Funds

Donegal church charity ‘soup-porters’ raise funds for world’s poorest – Photo 1 of 1


A CHURCH in east Donegal has raised almost €1,300 with a soup lunch fundraiser for an aid agency’s work with vulnerable communities around the world.

Volunteers from Carnone Presbyterian Church, located between Castlefinn and Convoy, prepared six varieties of home-made soup which they served to members of their congregation after a recent Sunday service, in exchange for a donation to Christian Aid Week.

Christian Aid Week, which ran from May 12 to 18, began in the 1950s and is thought to be the UK and Ireland’s longest-running fundraising campaign.

Each year, tens of thousands of people across the UK and Ireland get involved in raising funds to support the charity’s work to reach people living in poverty and crisis around the world.

Christian Aid Ireland chief executive, Rosamond Bennett, thanked Joanne Kee, the charity’s representative at Carnone, all her volunteer helpers and everyone who came along to support the lunch with their donations.

“Every year during Christian Aid Week, people across the UK and Ireland raise funds, act and pray for their global neighbours in a celebration of hope for a fairer world,” she said.

“Christian Aid Week brings people together to put our faith into action. Every prayer, every gift, every action makes a difference.”
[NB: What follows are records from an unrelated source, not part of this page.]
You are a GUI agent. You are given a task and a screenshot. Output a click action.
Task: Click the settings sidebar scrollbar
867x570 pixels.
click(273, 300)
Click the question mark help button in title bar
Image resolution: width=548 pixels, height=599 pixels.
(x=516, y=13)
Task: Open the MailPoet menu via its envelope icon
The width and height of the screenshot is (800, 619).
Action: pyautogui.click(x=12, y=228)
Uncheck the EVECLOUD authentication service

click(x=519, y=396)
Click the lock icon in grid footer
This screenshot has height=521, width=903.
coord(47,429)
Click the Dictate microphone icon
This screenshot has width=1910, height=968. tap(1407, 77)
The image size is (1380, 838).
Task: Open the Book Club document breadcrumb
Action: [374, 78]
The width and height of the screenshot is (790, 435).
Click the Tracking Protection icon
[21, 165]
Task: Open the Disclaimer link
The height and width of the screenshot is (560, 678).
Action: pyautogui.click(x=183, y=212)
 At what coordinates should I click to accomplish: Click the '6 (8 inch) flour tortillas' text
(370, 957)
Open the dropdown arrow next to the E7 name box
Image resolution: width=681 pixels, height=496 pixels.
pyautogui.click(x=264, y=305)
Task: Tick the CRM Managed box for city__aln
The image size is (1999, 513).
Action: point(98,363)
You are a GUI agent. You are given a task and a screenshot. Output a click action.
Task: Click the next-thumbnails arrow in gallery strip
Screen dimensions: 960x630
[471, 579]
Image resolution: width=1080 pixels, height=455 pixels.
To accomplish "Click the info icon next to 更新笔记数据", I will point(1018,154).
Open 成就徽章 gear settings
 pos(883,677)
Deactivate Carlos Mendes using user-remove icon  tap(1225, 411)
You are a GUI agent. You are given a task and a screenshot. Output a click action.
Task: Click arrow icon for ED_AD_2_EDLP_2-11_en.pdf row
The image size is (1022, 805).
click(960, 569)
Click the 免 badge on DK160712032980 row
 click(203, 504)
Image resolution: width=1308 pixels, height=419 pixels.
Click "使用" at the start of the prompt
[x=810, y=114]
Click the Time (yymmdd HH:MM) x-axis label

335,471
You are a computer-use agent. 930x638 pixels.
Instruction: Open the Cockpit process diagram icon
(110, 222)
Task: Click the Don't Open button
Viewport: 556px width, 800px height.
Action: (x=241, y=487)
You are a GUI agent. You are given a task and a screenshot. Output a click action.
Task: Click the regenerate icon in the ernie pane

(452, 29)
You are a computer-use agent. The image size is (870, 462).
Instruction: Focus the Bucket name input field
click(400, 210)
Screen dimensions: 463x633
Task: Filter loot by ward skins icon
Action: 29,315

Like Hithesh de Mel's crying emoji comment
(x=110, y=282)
This year’s Christian Aid Week appeal focuses on the charity’s work in Burundi, one of the most densely populated and poorest countries in Africa.

Heavily reliant on agriculture, it’s also one of the least prepared to combat the effects of climate change, including droughts, floods and landslides.

The global cost of living crisis has intensified the challenges, leaving more than 70 per cent of the population living in poverty and more than half of children chronically malnourished.

Christian Aid has been working in Burundi since 1995 when it first offered humanitarian assistance to people surviving the civil conflict.

Now, alongside local partners, the organisation helps establish Village Savings and Loans Associations.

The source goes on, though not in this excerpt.